LAGU ” Tangis di Belawan”, mengingatkan aku pada peristiwa pertama kali aku ke Jakarta dengan naik kapal Tampomas menuju pelabuhan internasional Tanjung Priok Jakarta.
Ketika itu, hari Jum at, tahun 1981, aku diantar istriku yang pernikahan kami baru berusia tiga bulan. Pada usia pernikahan yang masih baru, biduk rumah tangga kami mulai diterpa badai yang maha dahsat
Tak mungkin aku ceritakan badai seperti apa yang mengguncang rumah tangga kami, tak mungkin aku ceritakan dalam tulisan ini karena terlalu privat.
Tiba tiba aku putuskan berangkat ke Jakarta untuk merubah nasib. Selain diantar oleh istri tercinta juga ada mama dan ibu mertua
Setelah sampai di Belawan kami harus berpisah karena aku harus segera masuk kapal. Aku peluk istriku dengan erat sambil menangis. Lalu kami berpisah untuk sementara.
Kemudian aku salami mama dan ibu mertuaku. Aku lihat mama tak henti hentinya menangis.
“Berangkatlah nak, mudah-mudahan kau dapat kerja yang lrbih baik. Aku akan jaga istrimu selama kau belum bisa untuk menjemputnya,” kata mama dengan berurai air mata.
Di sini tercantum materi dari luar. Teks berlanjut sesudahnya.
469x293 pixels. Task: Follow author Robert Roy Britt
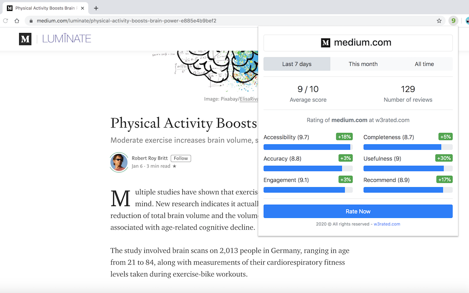pyautogui.click(x=181, y=158)
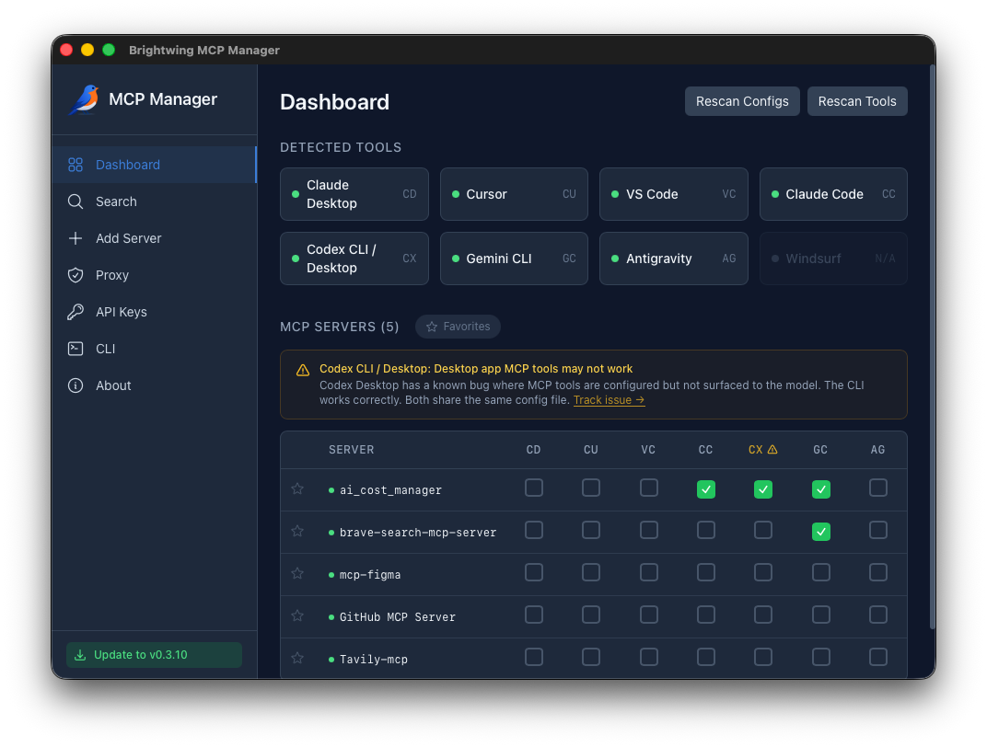This screenshot has width=987, height=747.
Task: Enable GitHub MCP Server for Claude Desktop
Action: click(534, 615)
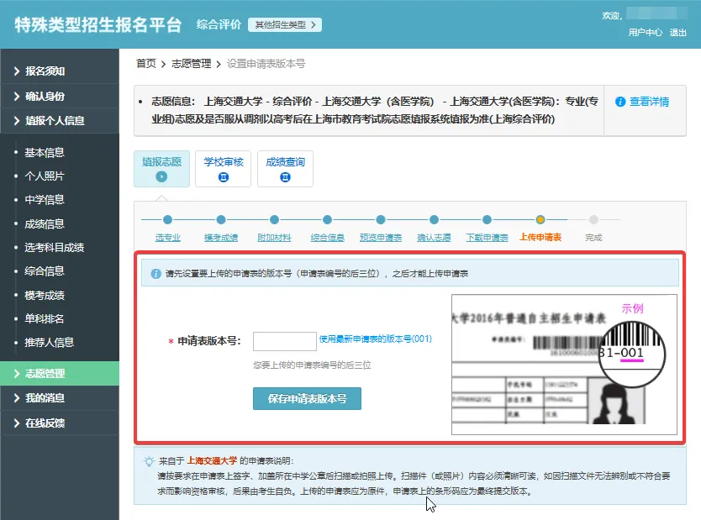Click the 选专业 step circle

(x=167, y=220)
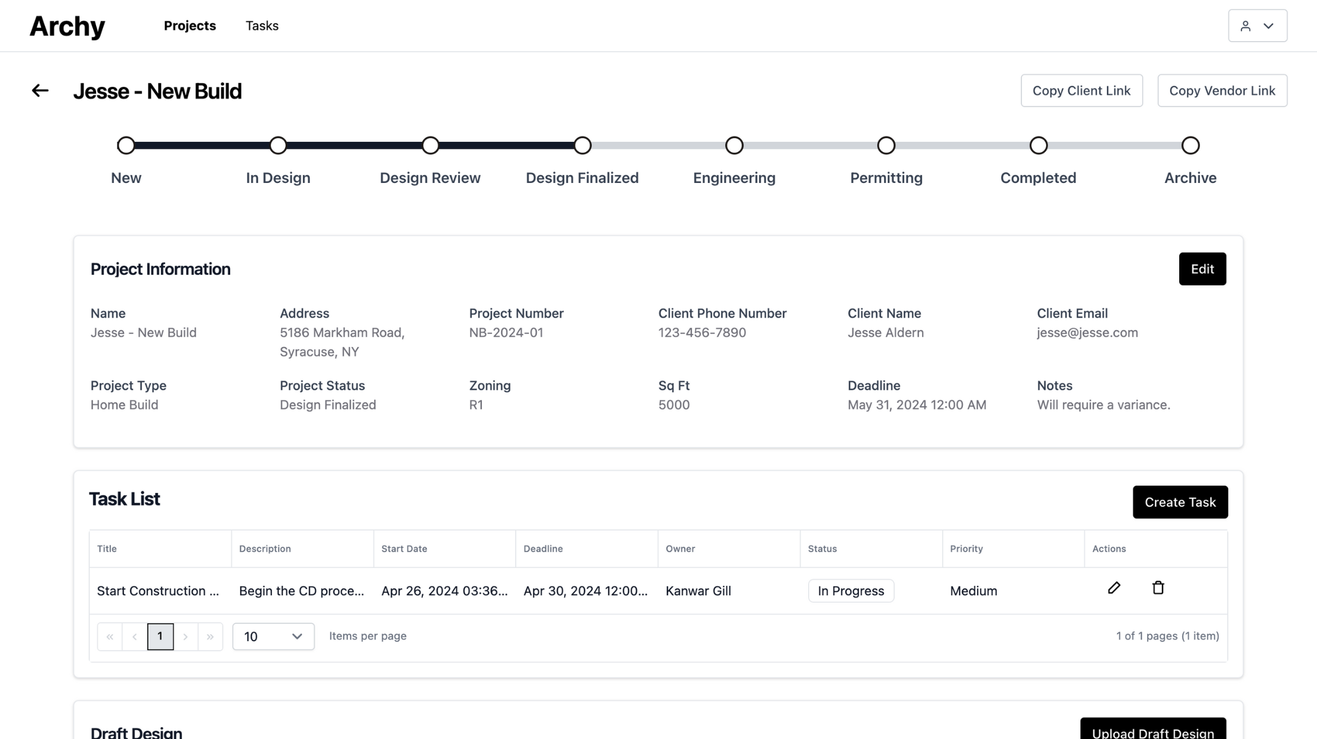Select page 1 in pagination
Image resolution: width=1317 pixels, height=739 pixels.
(x=160, y=636)
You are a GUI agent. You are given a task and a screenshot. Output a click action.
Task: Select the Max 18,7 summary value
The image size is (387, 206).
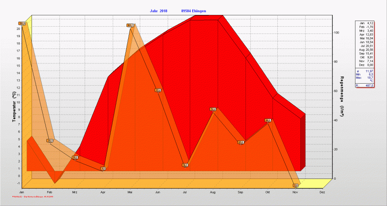coord(366,78)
Trompet raksasa kapal Tampomas berbunyi memekakkan telinga. Pertanda penumpang harus segera masuk.
Aku melangkah memasuki dek kapal dengan perasaan galau. Aku cepat cepat naik ke bibir kapal di lantai dua untuk melihat istriku, mamaku dan ibu mertuaku yang sudah berada di anjungan pengantar penumpang.
Aku lihat mama ku menangis sambil melambaikan selendang, begitu juga istri dan mertuaku, aku balas lambaian itu dengan perasaan sedih karena meninggalkan istri dan keluarga terbaikku.
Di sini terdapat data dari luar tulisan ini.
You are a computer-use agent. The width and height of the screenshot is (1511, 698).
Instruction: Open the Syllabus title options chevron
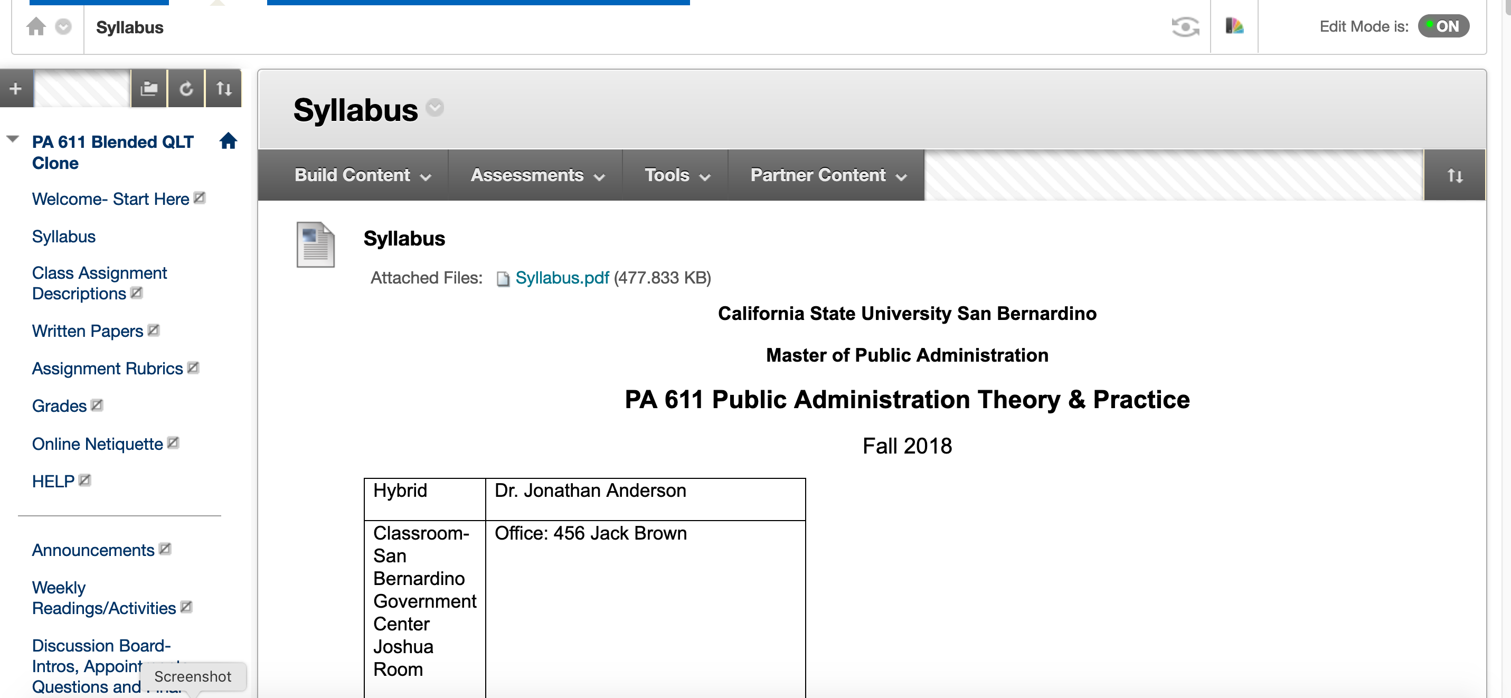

Bunyi musik dengan suara trompet yang menggema, khas musik anak buah kapal (ABK) terdengar mengiringi pelepasan sauh. Dan, secara perlahan KM Tampomas eks kapal haji itu mulai meninggalkan pelabuhan Belawan. Alunan musik perpisahan itu menambah kesedihan yang mendalam.
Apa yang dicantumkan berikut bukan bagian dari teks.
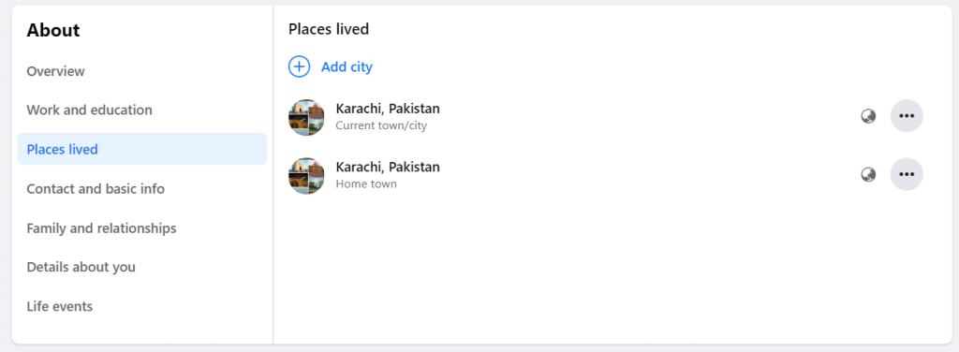Open Contact and basic info section
Viewport: 959px width, 352px height.
click(96, 189)
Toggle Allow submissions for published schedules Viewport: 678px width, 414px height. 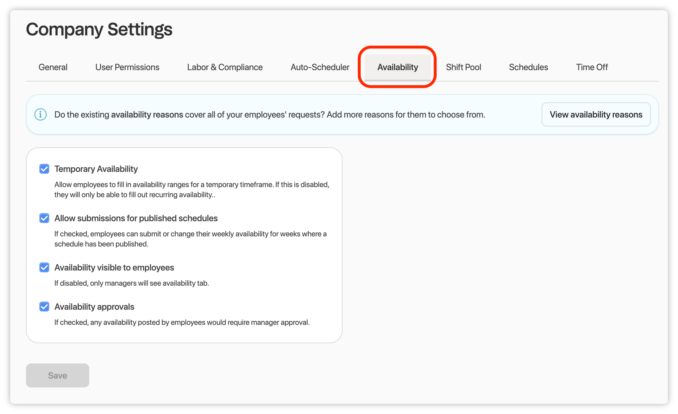point(44,218)
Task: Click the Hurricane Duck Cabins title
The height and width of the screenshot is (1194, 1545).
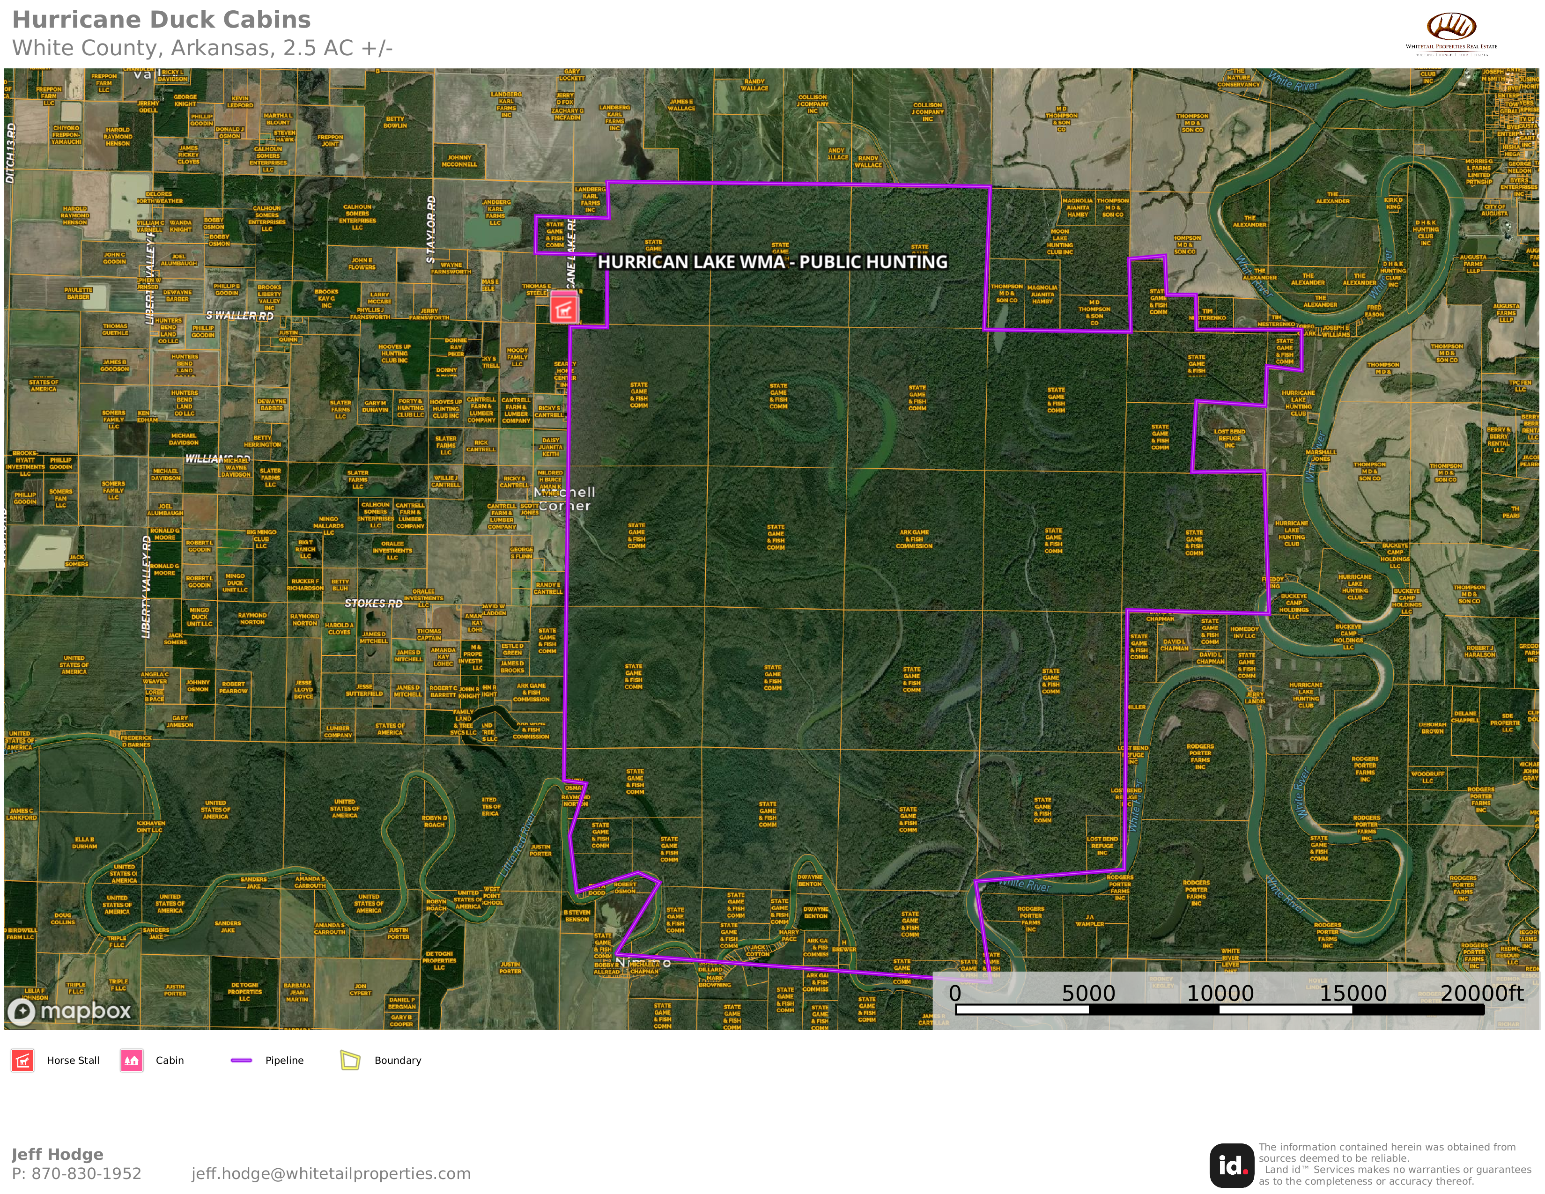Action: click(161, 20)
Aku pandangi istriku, yang terisak tangis karena kami berpisah meski untuk sementara. Ini salah satu biduk rumah tangga kami sedang berguncang oleh ombak. Rumah tangga kami sedang diuji.
Semakin lama kapal kami semakin menjauh dari dermaga Belawan. Dan akhirnya hilang dari pandangan mata berganti dengan pemandangan yang menakjubkan yaitu laut lepas tak bertepi.
Dalam benakku berkata “selamat tinggal istriku. Aku pergi untuk sementara. Aku akan pulang segera untuk menjemputmu. Doakan aku mendapat pekerjaan yang lebih baik”.
Aku tak kuat berpisah dengan mu walau sehari saja. Tapi ini harus kita jalani walau sangat pahit. Aku ke Jakarta demi rumah tangga kita ke depan. Bisikku kepadanya, sebelum melepaskan pelukannya.
Aku menunduk dan menangis di dek kapal dengan terpaan angin laut yang sangat kencang. Seolah-angin kencang di atas kapal Tampomas mengisaratkan ujian kencang pada biduk rumah tangga kami. (Imran Nasution)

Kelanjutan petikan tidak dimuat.